What happens
At dawn Friar Lawrence gathers herbs and muses that every plant holds both medicine and poison, depending on how it is used. Romeo arrives, plainly not having slept. The Friar assumes he has been with Rosaline and is startled to hear that Rosaline is forgotten — Romeo now loves Juliet and wants to marry her that very day. The Friar scolds him for how quickly young men's affections move, reminding him how recently he wept for someone else. Still, he agrees to perform the marriage, hoping the union of a Montague and a Capulet might turn their families' hatred into love.
Why it matters
The Friar's opening speech about herbs — "Within the infant rind of this small flower / Poison hath residence, and medicine power" — is the play's thesis spoken in a garden. The same things heal and kill: love, haste, the very potion he will later mix. Keep this speech in mind, because the play keeps proving it.

===============

* _WORK INSTRUCTION 1_: Do these statements agree with the Friar Lawrence scene summary? Answer yes or no for each and quote the deciding words. (a) Romeo comes to the Friar after a night without sleep. (b) The Friar refuses to perform the marriage. (c) The Friar first guesses that Romeo has been with Rosaline.
* _WORK INSTRUCTION 2_: Could you continue the Friar Lawrence scene summary after its last sentence?

* _LISTED ENTRIES_:

===============

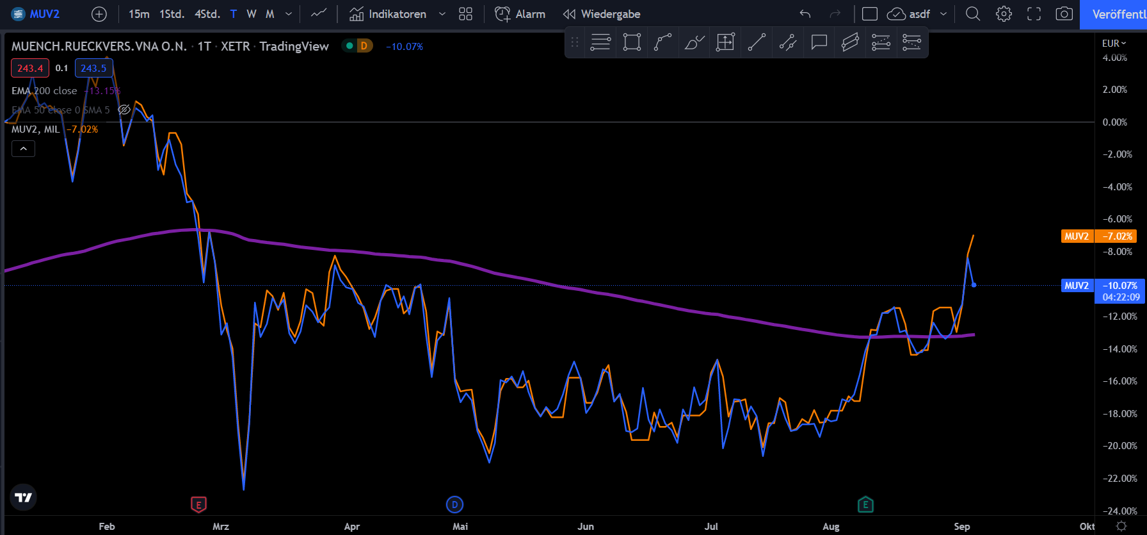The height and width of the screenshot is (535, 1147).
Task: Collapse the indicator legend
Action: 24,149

===============

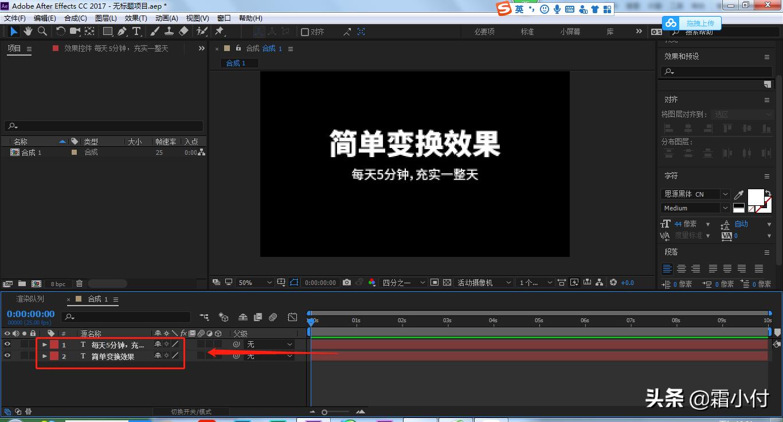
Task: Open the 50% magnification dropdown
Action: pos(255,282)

===============

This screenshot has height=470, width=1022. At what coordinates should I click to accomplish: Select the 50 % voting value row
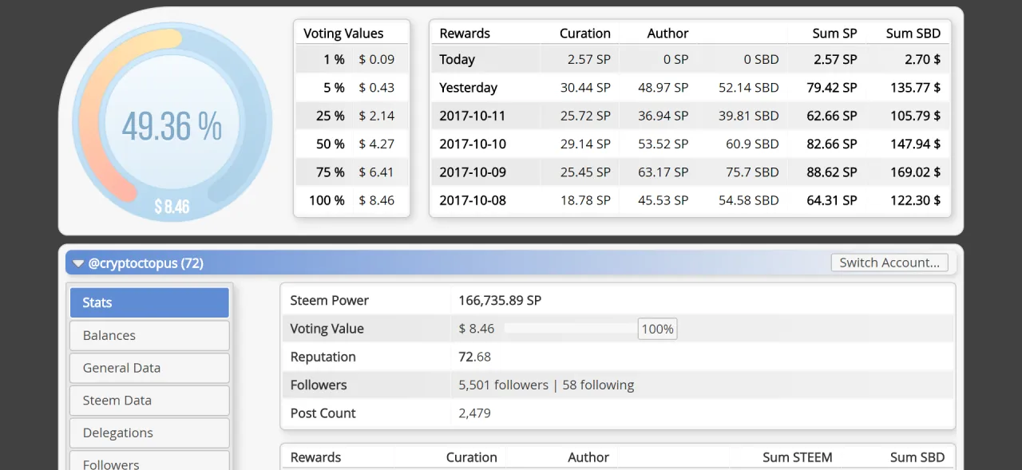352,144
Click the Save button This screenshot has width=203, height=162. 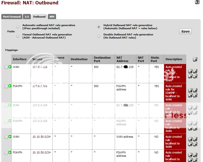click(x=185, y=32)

===============

* _EXERCISE RESPONSE 1_:
(a) Yes: "Romeo arrives, plainly not having slept."
(b) No: "Still, he agrees to perform the marriage"
(c) Yes: "The Friar assumes he has been with Rosaline"

* _EXERCISE RESPONSE 2_:
He agrees for a good reason and a bad one. The good: he genuinely hopes to end a deadly feud. The bad: he is persuaded by a teenager who fell in love yesterday. The Friar is the adult who could slow all this down, and instead he speeds it up. His own warning — "they stumble that run fast" — is advice he then ignores.
Romeo's instant switch from Rosaline to Juliet is meant to unsettle us. Is this the real thing, or the same infatuation wearing a new name? The Friar asks exactly that question. The play's answer is complicated: the feeling is genuine, and it is also dangerously quick.